Sara Maria Serafini, Quando una donna

Sara Maria Serafini, Quando una donna

Nonostante nella prima parte della mia vita io abbia letto molti libri scritti da donne, negli ultimi trent’anni confesso d’aver privilegiato la voce degli scrittori, per maggior bisogno di complementarietà. Attualmente su dieci libri nuovi che entrano nella mia libreria, in media solo tre sono frutto d’ingegno femminile. Tuttavia, ci sono scrittrici delle quali non perderei un solo rigo: Sara Maria Serafini è una di loro. E vi spiego perché.

L’invito alla presentazione del suo romanzo d’esordio m’è arrivato in un periodo in cui avevo molto da leggere in poco tempo. Così il mio primo incontro con questo romanzo è stato solo un’incursione veloce tra le pagine d’una bella storia d’amicizia tra quattro donne, diverse e diversamente sole: due che si conoscono da sempre, Claudia e Gioia, una che viene e torna da lontano, Anika ed un’ultima che, come l’Aurora, arriva dopo una lunga notte. Sullo sfondo, altre donne: madri, sorelle, estranee. Ed il tema della maternità, all’apparenza, è quello declinato a più voci, in un racconto gradevole, intenso, coraggioso.

Si, ad una prima lettura questo romanzo rilascia il gusto amaro del coraggio antico delle donne di dire di no alle attese ed alle pretese del mondo. In modo particolare a tutto ciò che ha a che fare con la sopravvivenza della specie, la generatività del corpo femminile, il mito della maternità a tutti i costi.

Compiti da svolgere ▸
A - Nella recensione del romanzo di Sara Maria Serafini, quanti libri sono scritti da donne, in media, su dieci libri nuovi che entrano nella libreria di chi scrive?
B - Ricopia parola per parola il passo della recensione da "Si, ad una prima" a "tutti i costi.".
Il materiale non serve per nessuno dei compiti.

Materiale fornito ▸
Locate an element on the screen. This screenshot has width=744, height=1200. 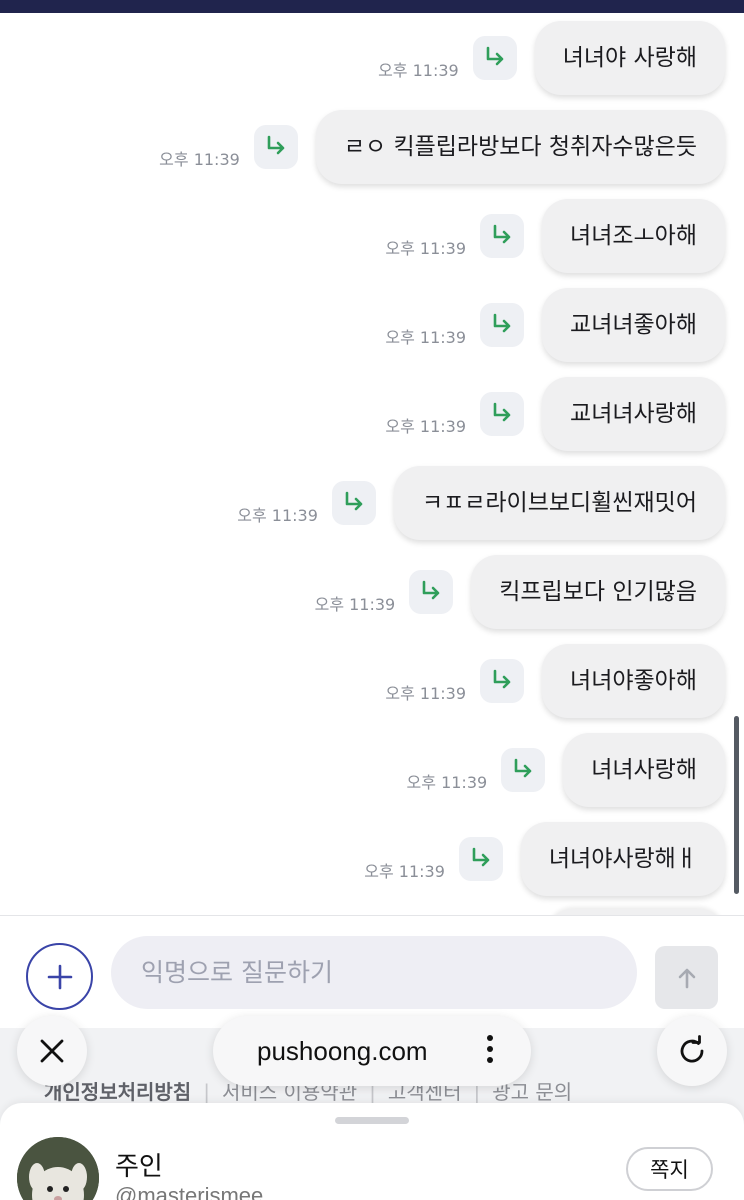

Risposte ai compiti ▸
A - In media solo tre su dieci.

B -
Si, ad una prima lettura questo romanzo rilascia il gusto amaro del coraggio antico delle donne di dire di no alle attese ed alle pretese del mondo. In modo particolare a tutto ciò che ha a che fare con la sopravvivenza della specie, la generatività del corpo femminile, il mito della maternità a tutti i costi.